> Task item: Your response should reproduce every line of the entries that contains the word "computer".

> Records:

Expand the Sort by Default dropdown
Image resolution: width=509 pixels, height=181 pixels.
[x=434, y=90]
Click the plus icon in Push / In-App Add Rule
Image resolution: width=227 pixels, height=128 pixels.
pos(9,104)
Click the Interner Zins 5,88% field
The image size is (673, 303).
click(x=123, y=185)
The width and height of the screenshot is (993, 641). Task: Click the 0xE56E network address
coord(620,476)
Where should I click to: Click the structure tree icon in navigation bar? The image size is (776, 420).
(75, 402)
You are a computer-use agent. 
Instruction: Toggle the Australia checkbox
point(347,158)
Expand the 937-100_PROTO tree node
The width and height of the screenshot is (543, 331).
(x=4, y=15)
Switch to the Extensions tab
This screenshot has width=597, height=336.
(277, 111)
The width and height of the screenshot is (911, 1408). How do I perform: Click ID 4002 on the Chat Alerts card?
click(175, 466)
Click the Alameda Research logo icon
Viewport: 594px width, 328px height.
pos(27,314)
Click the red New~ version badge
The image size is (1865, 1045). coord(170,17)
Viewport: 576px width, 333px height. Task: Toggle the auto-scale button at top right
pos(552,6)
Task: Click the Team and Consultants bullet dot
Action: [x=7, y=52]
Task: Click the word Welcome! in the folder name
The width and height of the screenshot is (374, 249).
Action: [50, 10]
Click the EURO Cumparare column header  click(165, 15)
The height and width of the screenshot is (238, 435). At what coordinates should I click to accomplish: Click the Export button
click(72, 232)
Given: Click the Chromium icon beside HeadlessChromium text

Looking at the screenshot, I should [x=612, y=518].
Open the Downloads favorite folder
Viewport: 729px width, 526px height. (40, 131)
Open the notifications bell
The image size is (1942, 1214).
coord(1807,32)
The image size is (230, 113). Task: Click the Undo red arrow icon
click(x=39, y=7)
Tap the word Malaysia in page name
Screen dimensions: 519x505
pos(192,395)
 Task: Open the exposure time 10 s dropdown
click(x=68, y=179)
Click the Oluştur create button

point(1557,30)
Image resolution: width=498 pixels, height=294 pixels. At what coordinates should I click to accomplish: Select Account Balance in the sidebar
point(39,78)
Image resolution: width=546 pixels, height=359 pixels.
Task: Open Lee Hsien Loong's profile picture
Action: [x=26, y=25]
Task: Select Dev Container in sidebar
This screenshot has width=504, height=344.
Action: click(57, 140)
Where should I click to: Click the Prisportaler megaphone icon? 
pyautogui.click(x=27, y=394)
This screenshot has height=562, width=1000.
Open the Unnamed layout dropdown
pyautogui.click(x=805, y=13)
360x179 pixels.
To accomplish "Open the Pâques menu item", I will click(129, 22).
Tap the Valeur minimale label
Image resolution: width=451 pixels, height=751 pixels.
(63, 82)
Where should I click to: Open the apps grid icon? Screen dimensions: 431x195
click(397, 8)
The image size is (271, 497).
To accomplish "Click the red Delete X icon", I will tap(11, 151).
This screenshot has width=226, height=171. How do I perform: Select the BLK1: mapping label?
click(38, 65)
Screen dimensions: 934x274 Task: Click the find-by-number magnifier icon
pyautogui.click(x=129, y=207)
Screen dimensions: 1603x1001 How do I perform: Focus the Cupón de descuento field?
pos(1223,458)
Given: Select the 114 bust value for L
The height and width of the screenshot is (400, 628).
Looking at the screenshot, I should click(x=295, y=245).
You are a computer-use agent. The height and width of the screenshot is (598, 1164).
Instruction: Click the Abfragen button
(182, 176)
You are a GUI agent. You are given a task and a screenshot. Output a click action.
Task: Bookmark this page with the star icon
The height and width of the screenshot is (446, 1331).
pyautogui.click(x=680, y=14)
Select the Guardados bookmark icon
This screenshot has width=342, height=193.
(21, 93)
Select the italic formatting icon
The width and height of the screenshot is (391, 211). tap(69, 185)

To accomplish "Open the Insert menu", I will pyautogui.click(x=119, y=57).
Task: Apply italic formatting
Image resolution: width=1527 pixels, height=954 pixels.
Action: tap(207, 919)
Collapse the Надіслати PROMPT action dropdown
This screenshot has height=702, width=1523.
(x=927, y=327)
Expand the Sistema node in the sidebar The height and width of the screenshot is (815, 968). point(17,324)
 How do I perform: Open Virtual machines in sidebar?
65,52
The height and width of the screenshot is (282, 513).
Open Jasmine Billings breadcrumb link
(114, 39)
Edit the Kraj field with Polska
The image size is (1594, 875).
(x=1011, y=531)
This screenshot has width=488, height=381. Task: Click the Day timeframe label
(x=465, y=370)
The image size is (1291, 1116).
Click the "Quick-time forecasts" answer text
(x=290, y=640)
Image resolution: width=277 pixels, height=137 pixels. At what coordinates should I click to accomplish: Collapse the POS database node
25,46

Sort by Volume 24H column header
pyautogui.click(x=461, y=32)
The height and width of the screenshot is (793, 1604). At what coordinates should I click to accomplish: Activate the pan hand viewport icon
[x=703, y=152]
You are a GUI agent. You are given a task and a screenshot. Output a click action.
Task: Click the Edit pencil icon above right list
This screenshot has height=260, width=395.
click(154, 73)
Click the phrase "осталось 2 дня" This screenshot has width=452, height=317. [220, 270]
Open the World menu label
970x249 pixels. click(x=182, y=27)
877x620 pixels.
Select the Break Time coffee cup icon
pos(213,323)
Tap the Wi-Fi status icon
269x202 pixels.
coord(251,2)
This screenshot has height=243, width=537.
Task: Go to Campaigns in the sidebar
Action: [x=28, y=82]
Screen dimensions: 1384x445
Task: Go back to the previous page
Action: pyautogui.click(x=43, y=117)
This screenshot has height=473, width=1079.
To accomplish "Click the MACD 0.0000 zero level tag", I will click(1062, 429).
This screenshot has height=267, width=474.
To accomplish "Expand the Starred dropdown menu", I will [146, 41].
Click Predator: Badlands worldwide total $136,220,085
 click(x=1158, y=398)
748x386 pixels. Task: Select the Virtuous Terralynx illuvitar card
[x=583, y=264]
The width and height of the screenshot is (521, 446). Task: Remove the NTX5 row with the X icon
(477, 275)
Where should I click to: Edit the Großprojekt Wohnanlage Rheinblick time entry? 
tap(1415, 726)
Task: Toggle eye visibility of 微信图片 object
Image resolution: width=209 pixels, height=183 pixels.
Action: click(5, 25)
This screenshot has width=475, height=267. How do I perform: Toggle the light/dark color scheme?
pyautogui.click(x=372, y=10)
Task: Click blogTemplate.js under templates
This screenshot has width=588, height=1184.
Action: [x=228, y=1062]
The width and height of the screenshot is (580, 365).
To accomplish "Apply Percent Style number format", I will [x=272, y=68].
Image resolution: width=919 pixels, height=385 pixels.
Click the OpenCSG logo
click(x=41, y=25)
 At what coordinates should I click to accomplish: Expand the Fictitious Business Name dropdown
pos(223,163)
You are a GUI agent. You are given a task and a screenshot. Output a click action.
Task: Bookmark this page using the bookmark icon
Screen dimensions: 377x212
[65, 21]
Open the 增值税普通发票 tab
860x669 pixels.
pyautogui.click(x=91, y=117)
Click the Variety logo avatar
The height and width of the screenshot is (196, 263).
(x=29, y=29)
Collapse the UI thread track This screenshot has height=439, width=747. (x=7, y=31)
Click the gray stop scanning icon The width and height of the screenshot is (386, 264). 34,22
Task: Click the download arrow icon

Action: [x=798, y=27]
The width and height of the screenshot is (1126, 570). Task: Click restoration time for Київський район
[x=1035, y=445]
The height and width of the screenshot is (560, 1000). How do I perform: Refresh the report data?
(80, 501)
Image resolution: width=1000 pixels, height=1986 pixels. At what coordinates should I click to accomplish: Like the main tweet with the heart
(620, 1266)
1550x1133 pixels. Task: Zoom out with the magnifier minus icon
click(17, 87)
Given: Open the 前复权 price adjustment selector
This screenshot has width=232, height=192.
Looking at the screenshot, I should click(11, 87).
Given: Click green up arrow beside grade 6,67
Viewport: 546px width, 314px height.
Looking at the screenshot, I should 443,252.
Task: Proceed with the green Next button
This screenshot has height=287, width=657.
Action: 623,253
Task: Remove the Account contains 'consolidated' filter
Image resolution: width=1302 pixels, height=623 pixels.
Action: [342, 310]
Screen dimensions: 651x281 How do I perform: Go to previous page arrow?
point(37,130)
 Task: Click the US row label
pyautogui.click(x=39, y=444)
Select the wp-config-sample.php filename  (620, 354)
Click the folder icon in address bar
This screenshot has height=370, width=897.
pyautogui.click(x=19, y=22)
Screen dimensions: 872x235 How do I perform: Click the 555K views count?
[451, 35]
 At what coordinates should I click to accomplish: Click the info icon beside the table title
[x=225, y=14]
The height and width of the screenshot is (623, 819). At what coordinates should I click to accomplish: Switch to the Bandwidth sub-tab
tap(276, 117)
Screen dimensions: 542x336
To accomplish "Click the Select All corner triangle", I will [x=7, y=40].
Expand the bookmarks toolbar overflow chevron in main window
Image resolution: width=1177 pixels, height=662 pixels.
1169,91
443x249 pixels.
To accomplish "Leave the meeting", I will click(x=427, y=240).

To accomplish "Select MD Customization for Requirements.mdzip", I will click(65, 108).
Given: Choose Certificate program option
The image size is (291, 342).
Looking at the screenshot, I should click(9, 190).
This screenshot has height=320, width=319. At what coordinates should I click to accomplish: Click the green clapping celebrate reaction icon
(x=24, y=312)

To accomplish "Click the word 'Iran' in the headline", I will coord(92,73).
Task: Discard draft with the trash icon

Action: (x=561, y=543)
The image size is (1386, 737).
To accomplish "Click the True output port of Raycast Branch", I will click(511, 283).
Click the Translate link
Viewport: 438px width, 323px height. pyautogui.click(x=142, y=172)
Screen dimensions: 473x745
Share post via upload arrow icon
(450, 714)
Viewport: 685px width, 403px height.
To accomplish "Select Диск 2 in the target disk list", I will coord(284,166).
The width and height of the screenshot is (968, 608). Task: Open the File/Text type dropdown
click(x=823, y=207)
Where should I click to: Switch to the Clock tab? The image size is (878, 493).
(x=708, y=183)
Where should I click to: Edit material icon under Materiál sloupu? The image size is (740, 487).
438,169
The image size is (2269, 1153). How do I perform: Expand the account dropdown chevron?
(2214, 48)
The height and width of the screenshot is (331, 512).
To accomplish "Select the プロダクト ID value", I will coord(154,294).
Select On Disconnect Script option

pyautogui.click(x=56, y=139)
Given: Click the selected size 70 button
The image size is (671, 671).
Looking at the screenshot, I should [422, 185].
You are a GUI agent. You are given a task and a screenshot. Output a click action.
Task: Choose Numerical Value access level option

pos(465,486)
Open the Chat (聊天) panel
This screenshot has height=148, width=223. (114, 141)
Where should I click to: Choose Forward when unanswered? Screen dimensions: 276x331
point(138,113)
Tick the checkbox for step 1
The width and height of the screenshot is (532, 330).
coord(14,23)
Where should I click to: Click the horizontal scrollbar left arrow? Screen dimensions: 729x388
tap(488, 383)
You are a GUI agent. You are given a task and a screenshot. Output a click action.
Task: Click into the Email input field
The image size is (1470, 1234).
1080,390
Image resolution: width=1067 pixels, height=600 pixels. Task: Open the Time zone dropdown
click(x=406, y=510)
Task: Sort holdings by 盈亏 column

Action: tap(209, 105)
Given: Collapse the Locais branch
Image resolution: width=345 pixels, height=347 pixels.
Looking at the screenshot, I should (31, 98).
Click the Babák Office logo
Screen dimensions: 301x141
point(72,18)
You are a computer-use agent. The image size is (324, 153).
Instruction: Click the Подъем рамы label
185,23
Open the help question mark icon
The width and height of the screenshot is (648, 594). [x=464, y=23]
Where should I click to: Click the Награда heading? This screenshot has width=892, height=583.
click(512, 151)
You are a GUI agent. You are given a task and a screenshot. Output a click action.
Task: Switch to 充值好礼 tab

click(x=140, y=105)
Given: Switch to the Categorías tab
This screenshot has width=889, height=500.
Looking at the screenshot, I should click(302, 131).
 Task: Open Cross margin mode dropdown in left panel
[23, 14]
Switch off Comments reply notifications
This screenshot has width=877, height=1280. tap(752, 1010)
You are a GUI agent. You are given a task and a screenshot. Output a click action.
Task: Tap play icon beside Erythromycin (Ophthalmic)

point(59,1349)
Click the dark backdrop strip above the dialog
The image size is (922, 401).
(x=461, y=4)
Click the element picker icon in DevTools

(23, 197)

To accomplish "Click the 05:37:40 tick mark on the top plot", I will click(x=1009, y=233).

> Completed task:
You are a computer-use agent. 
You are a computer-use agent. The height and width of the screenshot is (598, 1164).
You are a computer-use agent. The image size is (324, 153).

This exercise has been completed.